V1 mechanisms and some figure–ground and border effects
Introduction
Segmenting figure from ground is one of the most important visual tasks, since it is seen as a pre-requisite for object recognition. While this topic has been studied extensively in computer vision and human psychophysics, physiological studies to probe the neural correlates of figure–ground segmentation in early visual cortex started only in recent years. In this paper, I review the relevant physiological observations on the “figure–ground” effects triggered by Lamme's finding that neural responses in V1 are higher to figures than background [20]. I will then relate them to physiological data on contextual and surround influences to cell responses in cortex. A V1 model is then used to demonstrate a proposal that V1 mechanisms, in particular, the intra-cortical interaction, are the causes of the physiological “figure–ground effects”. Additional model predictions will be presented, and subsequent physiological data confirming model predictions will be reviewed. I will use the insights gained from the model to account for some figure–ground and segmentation effects observed psychophysically.
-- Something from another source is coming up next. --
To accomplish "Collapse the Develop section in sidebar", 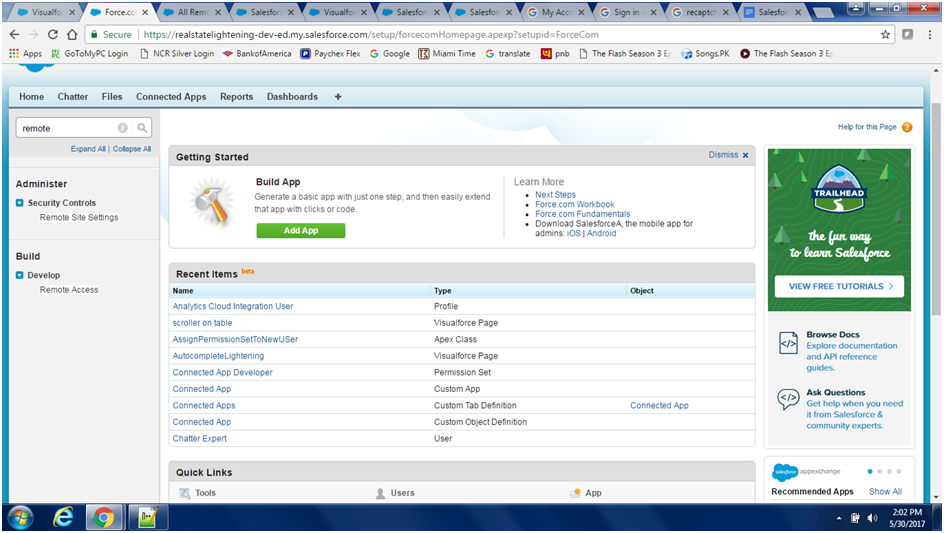I will pos(20,275).
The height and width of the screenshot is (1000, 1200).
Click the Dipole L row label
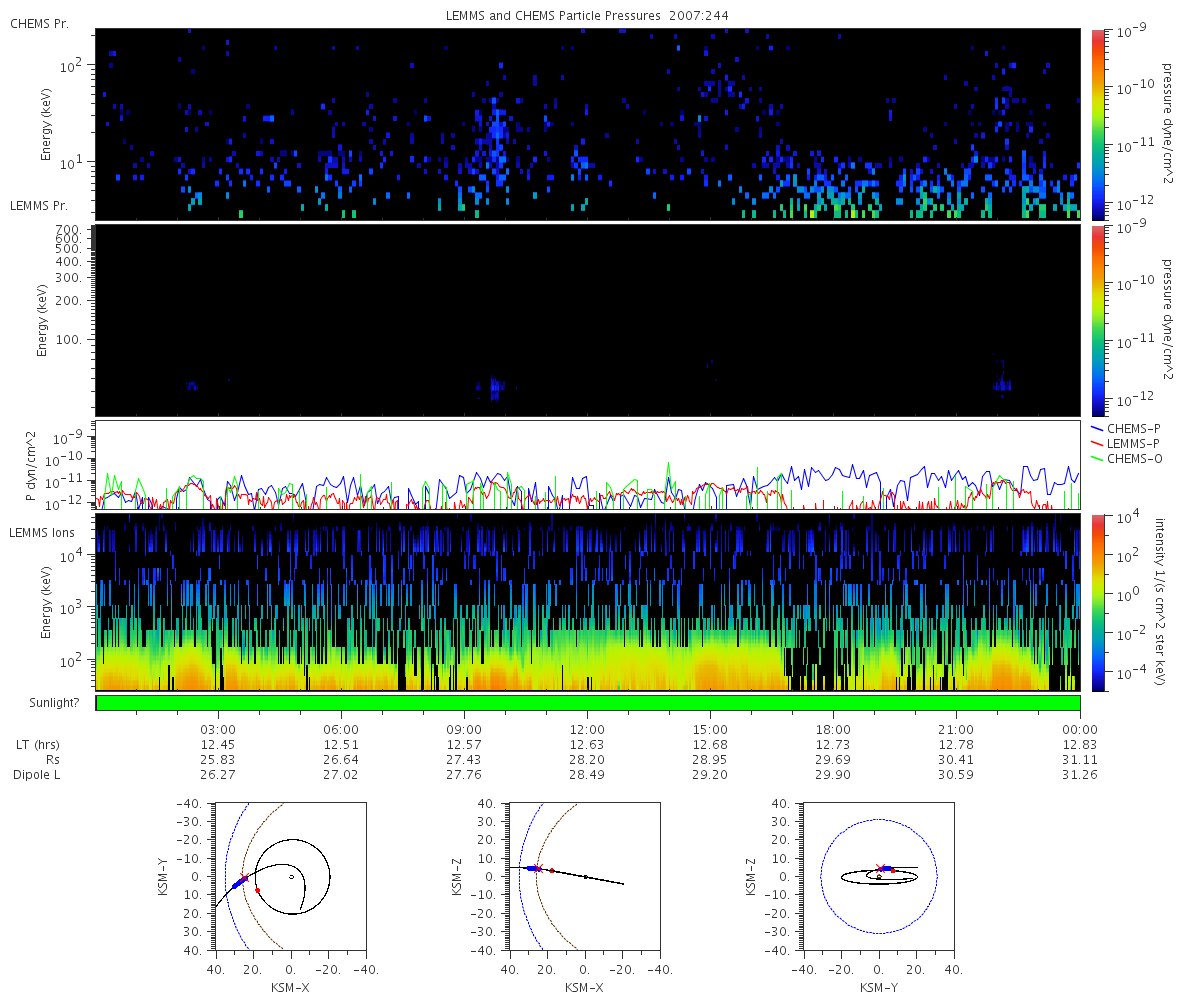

V1 is usually considered a low level visual area, its classical receptive fields (CRFs) are usually much smaller than the sizes of most figure surfaces. It is therefore exciting to find that neural responses in V1 are higher to figures than background [20], [21], [40]––the figure–ground effect. Further experiments revealed that the medial axis of a figure can sometimes induce even higher responses than the figure surface nearby [23]–– the medial axis effect (see Fig. 1 for illustration). This effect is worth noting since, computationally, a convenient skeleton representation of a figure surface is suggested to be the medial axis transform [1], formally defined as the locus of the centers of the largest circles inside the figure region. It is a set of connected lines that are a formal reduction of the shape of a surface (think of a stick figure for a man). The response differentiation between figure and ground becomes significant 80 ms after stimulus onset or 30–40 ms after the initial responses [20], [22], [23], [40], late enough to allow contributions from higher visual areas. Furthermore, the figure–ground effects can be reduced by anesthesia or lesions in higher visual areas [21]. Hence, there was a common assumption that they mainly result from feedbacks from higher visual areas [20], [23], [40].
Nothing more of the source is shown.